Abstract
Toxicologic and physiologic roles of CYP1A enzyme induction, the major biochemical effect of aryl hydrocarbon receptor activation by TCDD and other receptor ligands, are unknown. Evidence is presented that CYP1A exerts biologic effects via metabolism of endogenous substrates (i.e., arachidonic acid, other eicosanoids, estrogens, bilirubin, and melatonin), production of reactive oxygen, and effects on K+ and Ca2+ channels. These interrelated pathways may connect CYP1A induction to TCDD toxicities, including cardiotoxicity, vascular dysfunction, and wasting.
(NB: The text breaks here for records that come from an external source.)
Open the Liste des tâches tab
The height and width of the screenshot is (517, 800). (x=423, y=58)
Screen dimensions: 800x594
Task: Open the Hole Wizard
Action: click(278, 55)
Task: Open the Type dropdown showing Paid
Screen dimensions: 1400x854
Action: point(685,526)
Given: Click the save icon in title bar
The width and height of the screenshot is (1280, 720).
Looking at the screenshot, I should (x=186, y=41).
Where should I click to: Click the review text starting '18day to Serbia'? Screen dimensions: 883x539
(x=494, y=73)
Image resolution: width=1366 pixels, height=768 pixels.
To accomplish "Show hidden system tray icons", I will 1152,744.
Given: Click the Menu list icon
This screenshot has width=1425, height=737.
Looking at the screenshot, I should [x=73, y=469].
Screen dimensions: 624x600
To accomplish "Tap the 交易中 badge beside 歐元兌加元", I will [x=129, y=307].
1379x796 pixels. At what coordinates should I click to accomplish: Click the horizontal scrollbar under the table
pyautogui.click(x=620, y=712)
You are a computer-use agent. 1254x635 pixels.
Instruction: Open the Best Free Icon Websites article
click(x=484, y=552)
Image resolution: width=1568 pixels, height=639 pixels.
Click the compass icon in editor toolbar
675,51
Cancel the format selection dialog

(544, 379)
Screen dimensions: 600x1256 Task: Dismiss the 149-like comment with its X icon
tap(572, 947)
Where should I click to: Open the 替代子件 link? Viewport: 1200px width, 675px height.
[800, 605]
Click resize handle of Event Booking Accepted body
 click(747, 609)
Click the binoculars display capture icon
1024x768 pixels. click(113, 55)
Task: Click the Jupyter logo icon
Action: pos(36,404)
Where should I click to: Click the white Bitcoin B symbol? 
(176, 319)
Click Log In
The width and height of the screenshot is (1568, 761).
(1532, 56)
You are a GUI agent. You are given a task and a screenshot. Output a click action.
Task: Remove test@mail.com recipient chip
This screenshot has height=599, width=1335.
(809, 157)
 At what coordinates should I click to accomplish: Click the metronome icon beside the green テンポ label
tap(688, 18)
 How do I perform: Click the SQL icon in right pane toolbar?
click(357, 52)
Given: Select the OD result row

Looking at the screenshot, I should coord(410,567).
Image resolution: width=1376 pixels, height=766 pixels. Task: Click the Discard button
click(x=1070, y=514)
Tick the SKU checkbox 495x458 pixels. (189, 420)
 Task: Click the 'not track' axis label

They may also underlie homeostatic roles for CYP1A, especially when transiently induced by common chemical exposures and environmental conditions (i.e., tryptophan photoproducts, dietary indoles, and changes in oxygen tension).
Notes
1The availability of an easy, sensitive, fluorescent assay with high selectivity for CYP1A1, 7-ethoxyresorufin deethylase (EROD), has facilitated studies of CYP1A1. Studies of CYP1A2 have not advanced as rapidly, in part because there is no comparable assay for CYP1A2. Methoxyresorufin has been suggested to be a CYP1A2 selective substrate and is commonly used for that purpose. However, although methoxyresorufin demethylase seems to reflect CYP1A preferentially (CitationWeaver et al., 1994) it does not have the requisite selectivity for CYP1A2 to be used reliably across species, as an index of CYP1A2 (CitationBurke et al., 1994; CitationHamm et al., 1998). The development of a fluorescence assay comparable to EROD with good CYP1A2 selectivity across species would advance understanding of CYP1A2 regulation and function.
2It would be more informative to have 20-HETE separated from other “terminal HETEs” (16–19 HETE), but this distinction is not always made, particularly in the earlier studies.